> _What is needed_: Every word in the data below belongs in your copy, exactly as given; the pictures do not.

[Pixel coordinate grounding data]
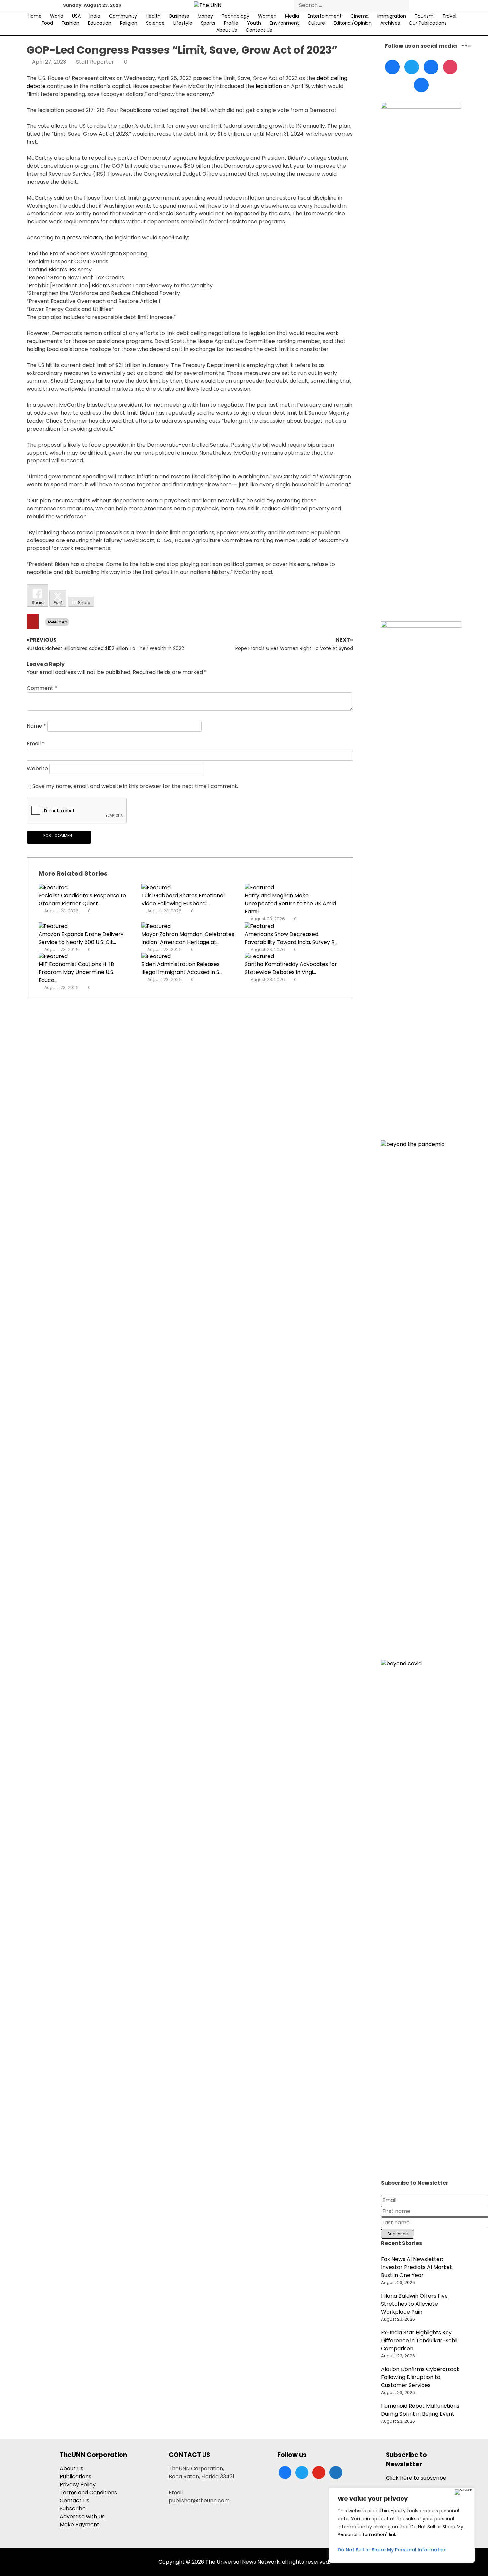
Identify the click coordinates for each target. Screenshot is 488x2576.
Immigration (391, 16)
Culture (316, 23)
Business (179, 16)
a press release (82, 237)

> _Answer space_:
Identify the click coordinates for each target. Screenshot is 488x2576.
Immigration (391, 16)
Culture (316, 23)
Business (179, 16)
a press release (82, 237)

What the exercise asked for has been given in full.